La experiencia centroeuropea vuelve a asomar la cabeza en esta nouvelle de Aguilera. Toda la mentalidad opresiva del padre ejecutado estaba codificada por un puñado de referencias al tratado Sobre la guerra de Karl von Clausewitz. El padre es aquí la alegoría cabal de un autoritarismo, cifrado en la Prusia del siglo XIX, que hace del mal gusto la estética oficial del despotismo y que convierte la cría e ingesta de conejos en una versión familiar de la economía de Estado. Europa central funciona, en la narrativa de Carlos A. Aguilera, como una suerte de gran archivo del totalitarismo, del que es posible derivar cualquier representación literaria del terror.

viernes, 7 de agosto de 2015

Montaigne en la playa

Antoine Compagnon, profesor de Columbia y autor de ese ensayo ejemplar titulado Los antimodernos, vuelve a escribir sobre Michel de Montaigne, padre del ensayo moderno, en buena medida, por haber sido un pensador "antimoderno". No escribe, esta vez, Compagnon como el profesor que es, no se interesa por la "alegoría" o cualquier otra puerta conceptual a los Ensayos. Escribe como comentarista, como vacacionista que glosa a un autor entrañable.
Un verano con Montaigne (2015) repite el gesto de Jean Lacouture en su Montaigne a caballo (2007) de devolver al escritor a su cuerpo y, en especial, a la historia de su cuerpo. A sus cólicos, sus largas cabalgatas, sus miedos y fiebres. Pero a Compagnon le interesan más puntualmente las marcas que esos llamados del cuerpo dejan en la escritura. El resultado es un Montaigne enfermo, que se cae del caballo con frecuencia, que pierde dientes, que depende del olfato como de ningún otro sentido y que aborrece a los médicos.

__INSTRUCCIONES DE TRABAJO__.
1) Enumera todos los títulos de obras que se mencionan en el texto sobre Aguilera y Montaigne.
2) Escribe una continuación del texto sobre Aguilera y Montaigne a partir de su última oración.

__FILAS PROPORCIONADAS__.
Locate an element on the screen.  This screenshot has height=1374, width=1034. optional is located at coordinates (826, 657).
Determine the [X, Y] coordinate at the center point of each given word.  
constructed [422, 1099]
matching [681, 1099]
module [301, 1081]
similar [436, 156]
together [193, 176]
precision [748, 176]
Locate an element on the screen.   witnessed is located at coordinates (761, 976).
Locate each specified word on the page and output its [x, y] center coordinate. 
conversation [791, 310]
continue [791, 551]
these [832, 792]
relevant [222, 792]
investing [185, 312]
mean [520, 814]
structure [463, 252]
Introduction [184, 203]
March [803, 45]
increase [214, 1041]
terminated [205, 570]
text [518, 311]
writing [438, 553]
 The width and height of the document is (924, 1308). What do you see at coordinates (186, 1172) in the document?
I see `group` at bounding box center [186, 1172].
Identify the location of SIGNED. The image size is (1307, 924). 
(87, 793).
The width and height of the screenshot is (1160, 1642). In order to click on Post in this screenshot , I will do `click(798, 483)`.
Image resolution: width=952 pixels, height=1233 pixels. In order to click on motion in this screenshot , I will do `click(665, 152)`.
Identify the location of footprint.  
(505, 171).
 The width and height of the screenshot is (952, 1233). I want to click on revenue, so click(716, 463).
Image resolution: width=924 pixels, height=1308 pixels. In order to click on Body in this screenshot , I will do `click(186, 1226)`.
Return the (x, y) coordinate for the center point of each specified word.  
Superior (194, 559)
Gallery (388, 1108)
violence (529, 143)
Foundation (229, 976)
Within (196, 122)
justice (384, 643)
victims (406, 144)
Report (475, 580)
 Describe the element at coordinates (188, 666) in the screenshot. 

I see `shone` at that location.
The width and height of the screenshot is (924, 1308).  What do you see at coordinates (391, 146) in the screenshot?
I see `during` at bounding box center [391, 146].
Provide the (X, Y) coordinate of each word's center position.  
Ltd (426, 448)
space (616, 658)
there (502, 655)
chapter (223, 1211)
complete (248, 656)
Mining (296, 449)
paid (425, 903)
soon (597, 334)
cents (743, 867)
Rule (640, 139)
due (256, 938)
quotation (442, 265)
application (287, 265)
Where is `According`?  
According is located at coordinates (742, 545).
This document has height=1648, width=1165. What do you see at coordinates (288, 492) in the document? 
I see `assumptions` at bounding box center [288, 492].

__RESPUESTAS DEL EJERCICIO__.
1) Sobre la guerra; Los antimodernos; Ensayos; Un verano con Montaigne; Montaigne a caballo

2)
Lo que ha hecho Compagnon, bajo la luminosidad de la playa, es leer el cuerpo de Montaigne que se oculta bajo la escritura de los Ensayos. Un ejercicio de transparencia radical, en el que la lectura es develación de noticias y datos, expedientes y diagnósticos, como si se tratase de un discurso clínico cubierto por una espesa capa moral. El Montaigne antimoderno que sigue interesando a Compagnon, que duda del progreso y augura que el contacto de la civilización occidental con América pervertirá al Nuevo Mundo, es un caballero que escoge bien la camisa que se pone, que estudia a los hermafroditas, que caza y galantea.
En resumidas cuentas, lo que ha intentado Compagnon es presentarnos al antimoderno Montaigne como un contemporáneo suyo. No una sino varias veces detectamos a Compagnon retratándose a sí mismo a través de su semblanza de Montaigne. Lo mismo cuando relativiza la positividad de la memoria que cuando vindica el poder epistémico y moral de la verdad. Pero sobre todo cuando lee a Montaigne colocado en las antípodas de Maquiavelo, que piensa que el éxito político del letrado está en presentarse como lo que es y no como eminencia gris o poder espiritual detrás del trono.
El letrado que, como Montaigne o Maquiavelo, entra en lides diplomáticas o políticas, según Compagnon, tiene más posibilidades de triunfar si actúa más como el primero que como el segundo. Es decir, si no aspira al rol de consejero del príncipe o a cualquier modalidad del compromiso y se atiene al lugar de la cultura o el saber como territorios de intervención en la diplomacia o la política. Presentarse como lo que es y seguir la "vía abierta", en vez de la "vía encubierta" de Maquiavelo, es, según Montaigne y según Compagnon, la opción más feliz y, también, la más eficaz.